Leverage in the Stock Exchange


Charlie Munger once said there are three ways a smart person can go bankrupt: drink, women, and leverage.

It seems like many investors are using leverage theory for a test run.

The South Korean stock market is on fire, up almost 200% in the last 12 months alone.

Investors there realized this and leveraged:

According to the Korean Financial Investment Association’s statement on Wednesday, the outstanding balance of margin loans stood at 36.3967 trillion won as of the previous day. This figure represents an increase of approximately 33%, from 27.4207 trillion won at the beginning of the year to 8.976 trillion won. The loan balance secured by invested securities, which investors who have already exceeded their credit limits use stocks and bonds as collateral, also increased by nearly 2 trillion won this year, reaching 25.9297 trillion won. Despite the burden of collateral requirements, investors are pursuing additional purchases through dollar-cost averaging.

The Taiwanese market has also caught the AI ​​disease. The market has doubled in the past year.
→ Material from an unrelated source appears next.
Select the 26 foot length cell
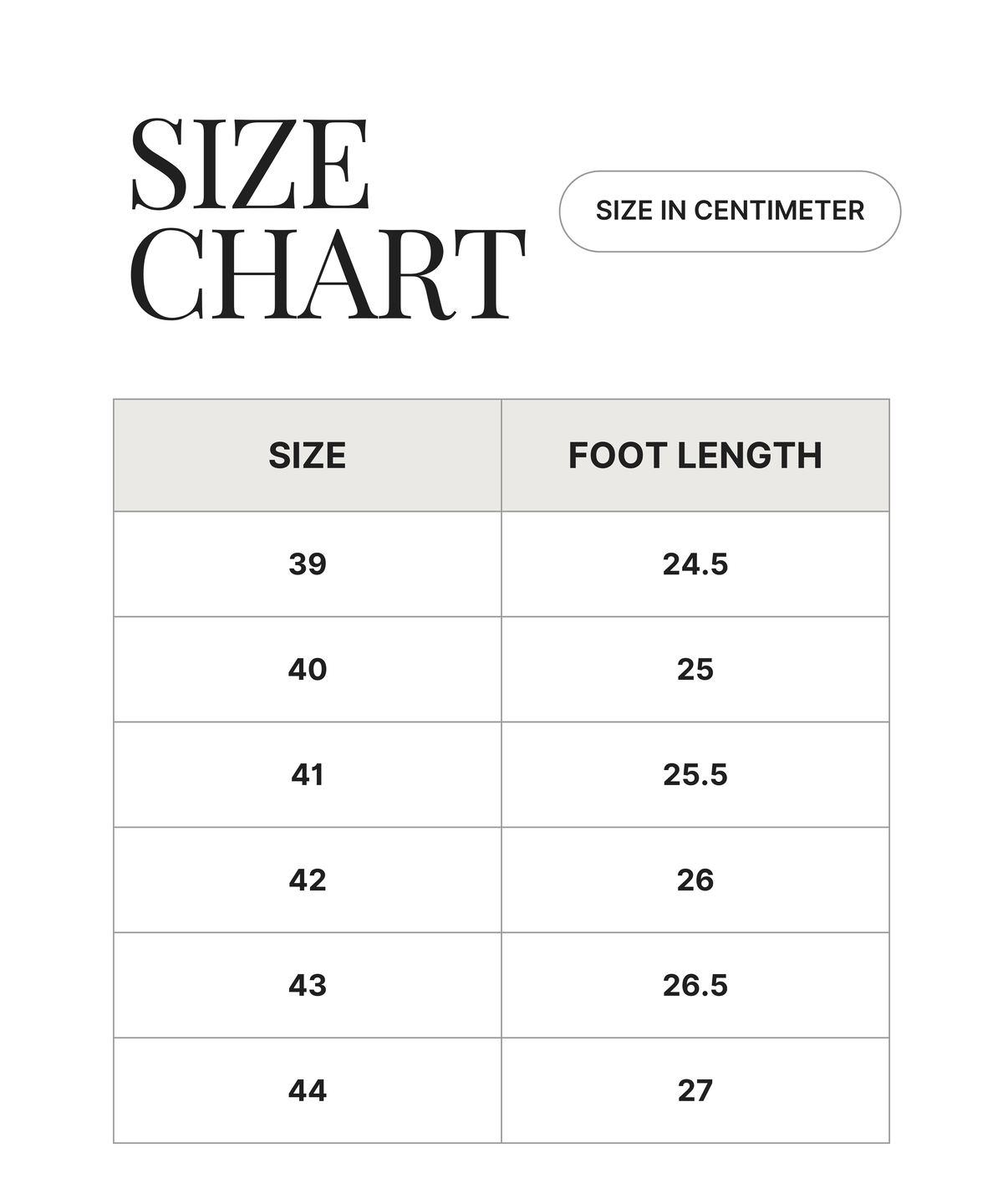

Investors borrow money like the drunken sailors there:

Andy Cheng is 26 years old, unemployed, and, with the help of some borrowed money, the proud owner of $60,000 worth of Taiwanese tech stocks. And in many ways, he speaks for the entire island of 23 million people when he dispenses this advice: “Buy any stock and you’ll make money.”

Up, up and away:

Americans never like to be left out of a boom, so borrowing from the stock market is done here too. Where is this from Wall StreetJournal:

U.S. margin debt, or what investors borrow from brokerages to buy securities, rose 54% in May from a year earlier to a record $1.4 trillion, according to Finra data. Meanwhile, high-risk leveraged exchange-traded funds and their related options trading are booming, doubling or tripling the daily movement of underlying stocks.
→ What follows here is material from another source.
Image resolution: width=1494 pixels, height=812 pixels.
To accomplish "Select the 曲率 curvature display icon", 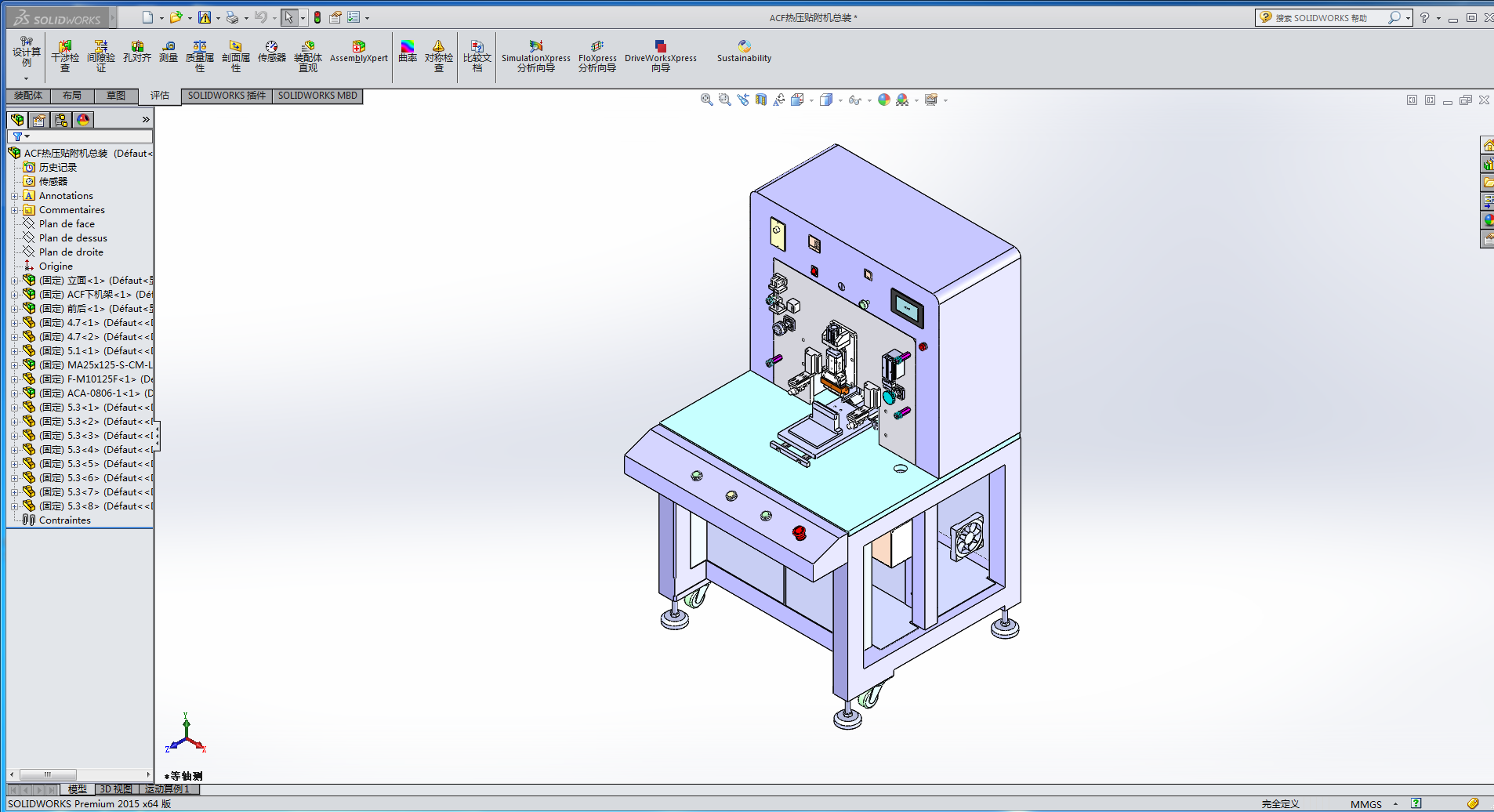I will [408, 52].
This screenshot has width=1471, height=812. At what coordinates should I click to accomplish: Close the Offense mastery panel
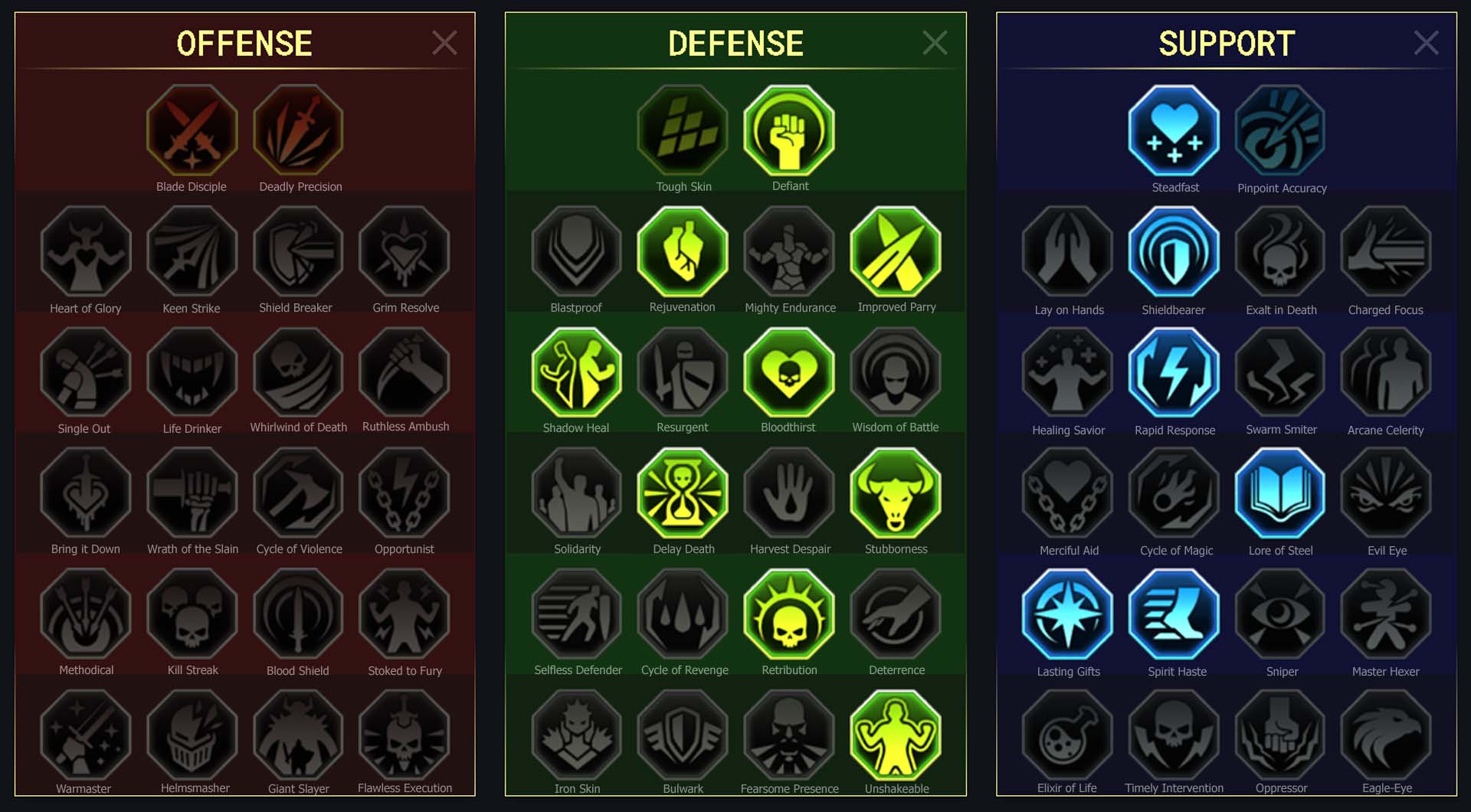[444, 43]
This number does not include things like leveraged ETFs. box spread credits or embedded leverage in instruments such as futures and options.

So it’s probably much higher than that.1

My take on leverage in the stock market is that I deal with it on a micro level rather than a macro level. I don’t think leverage will crash the entire stock market, but it could certainly blow up some of the names and investors with the biggest momentum.

It makes sense that margin debt is at an all-time high because the stock market is at an all-time high. A simultaneous indicator:

Growth in margin debt tracks growth in the stock market:

Now look at margin debt as a percentage of S&P 500 market cap:

Margin debt will not help you get to the top of the stock market. When the market falls, margin debt will also fall. If the market continues to rise, margin debt will continue to reach new highs.

However, SK Hynix, Samsung, Taiwan Semi, Micron, SanDisk, etc. I think the pressure on high-flying names such as will lead to some vacancies in these names.

These stocks are up between 150% and 700% this year alone. When you have such big gains packed into such a short period of time, it is inevitable that the huge up days will be interspersed with huge down days.

Add some leverage and big losses are sure to occur even if these stocks continue to rise.

That’s actually what happened in the 1987 crash. The stock market is up nearly 40% in the past year, heading into the pre-Black Monday slump.

Of course, I’m not saying this will happen to the general market.

It’s certainly possible that these stocks could cause some damage if sold. We will see.

All-time high-margin debt levels sound scary amid the tech boom. But all this tells you is that the market is also at all-time highs.

Debt can devastate individual investors who overextend themselves.

It would have to be much higher to push the market down.

Further Reading:
Two Things I Don’t Worry About

1It is worth noting that not all borrowings against stock portfolios return to the stock market. Sometimes it’s used for other things, too.